- TASK INSTRUCTIONS
The lines below, all of them, should be returned exactly as they appear.

Saved data entries:
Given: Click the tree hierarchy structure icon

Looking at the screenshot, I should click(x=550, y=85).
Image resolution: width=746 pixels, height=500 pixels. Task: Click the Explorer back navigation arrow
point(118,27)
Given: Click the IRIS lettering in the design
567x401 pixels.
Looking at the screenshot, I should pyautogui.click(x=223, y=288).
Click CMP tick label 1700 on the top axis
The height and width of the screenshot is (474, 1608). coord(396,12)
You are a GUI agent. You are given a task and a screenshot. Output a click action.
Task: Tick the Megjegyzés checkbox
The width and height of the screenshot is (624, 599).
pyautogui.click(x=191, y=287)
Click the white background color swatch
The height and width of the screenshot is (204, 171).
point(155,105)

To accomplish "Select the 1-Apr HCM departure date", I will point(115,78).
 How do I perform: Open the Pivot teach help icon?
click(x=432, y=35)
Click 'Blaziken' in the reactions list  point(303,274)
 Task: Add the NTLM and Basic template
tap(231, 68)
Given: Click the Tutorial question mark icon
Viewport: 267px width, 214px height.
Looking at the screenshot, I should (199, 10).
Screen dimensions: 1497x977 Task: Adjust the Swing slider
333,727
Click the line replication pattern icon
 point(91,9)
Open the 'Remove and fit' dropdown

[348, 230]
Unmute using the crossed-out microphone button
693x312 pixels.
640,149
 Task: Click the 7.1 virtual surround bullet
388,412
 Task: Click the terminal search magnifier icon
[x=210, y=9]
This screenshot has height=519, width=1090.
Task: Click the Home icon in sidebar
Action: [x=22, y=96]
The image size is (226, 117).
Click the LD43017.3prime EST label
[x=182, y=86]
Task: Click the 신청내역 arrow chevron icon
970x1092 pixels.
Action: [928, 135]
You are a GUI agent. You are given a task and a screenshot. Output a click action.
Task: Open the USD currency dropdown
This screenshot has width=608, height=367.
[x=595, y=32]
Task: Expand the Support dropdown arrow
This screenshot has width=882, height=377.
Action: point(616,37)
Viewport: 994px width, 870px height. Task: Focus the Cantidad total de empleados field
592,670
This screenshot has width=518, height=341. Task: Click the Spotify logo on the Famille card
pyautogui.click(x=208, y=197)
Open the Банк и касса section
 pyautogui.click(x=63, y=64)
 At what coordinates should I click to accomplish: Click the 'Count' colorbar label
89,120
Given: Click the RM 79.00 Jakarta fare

- OUTPUT FOR THIS EXERCISE
Given: Click the tree hierarchy structure icon

Looking at the screenshot, I should click(x=550, y=85).
Image resolution: width=746 pixels, height=500 pixels. Task: Click the Explorer back navigation arrow
point(118,27)
Given: Click the IRIS lettering in the design
567x401 pixels.
Looking at the screenshot, I should pyautogui.click(x=223, y=288).
Click CMP tick label 1700 on the top axis
The height and width of the screenshot is (474, 1608). coord(396,12)
You are a GUI agent. You are given a task and a screenshot. Output a click action.
Task: Tick the Megjegyzés checkbox
The width and height of the screenshot is (624, 599).
pyautogui.click(x=191, y=287)
Click the white background color swatch
The height and width of the screenshot is (204, 171).
point(155,105)

To accomplish "Select the 1-Apr HCM departure date", I will point(115,78).
 How do I perform: Open the Pivot teach help icon?
click(x=432, y=35)
Click 'Blaziken' in the reactions list  point(303,274)
 Task: Add the NTLM and Basic template
tap(231, 68)
Given: Click the Tutorial question mark icon
Viewport: 267px width, 214px height.
Looking at the screenshot, I should (199, 10).
Screen dimensions: 1497x977 Task: Adjust the Swing slider
333,727
Click the line replication pattern icon
 point(91,9)
Open the 'Remove and fit' dropdown

[348, 230]
Unmute using the crossed-out microphone button
693x312 pixels.
640,149
 Task: Click the 7.1 virtual surround bullet
388,412
 Task: Click the terminal search magnifier icon
[x=210, y=9]
This screenshot has height=519, width=1090.
Task: Click the Home icon in sidebar
Action: [x=22, y=96]
The image size is (226, 117).
Click the LD43017.3prime EST label
[x=182, y=86]
Task: Click the 신청내역 arrow chevron icon
970x1092 pixels.
Action: [928, 135]
You are a GUI agent. You are given a task and a screenshot. Output a click action.
Task: Open the USD currency dropdown
This screenshot has width=608, height=367.
[x=595, y=32]
Task: Expand the Support dropdown arrow
This screenshot has width=882, height=377.
Action: point(616,37)
Viewport: 994px width, 870px height. Task: Focus the Cantidad total de empleados field
592,670
This screenshot has width=518, height=341. Task: Click the Spotify logo on the Famille card
pyautogui.click(x=208, y=197)
Open the Банк и касса section
 pyautogui.click(x=63, y=64)
 At what coordinates should I click to accomplish: Click the 'Count' colorbar label
89,120
Given: Click the RM 79.00 Jakarta fare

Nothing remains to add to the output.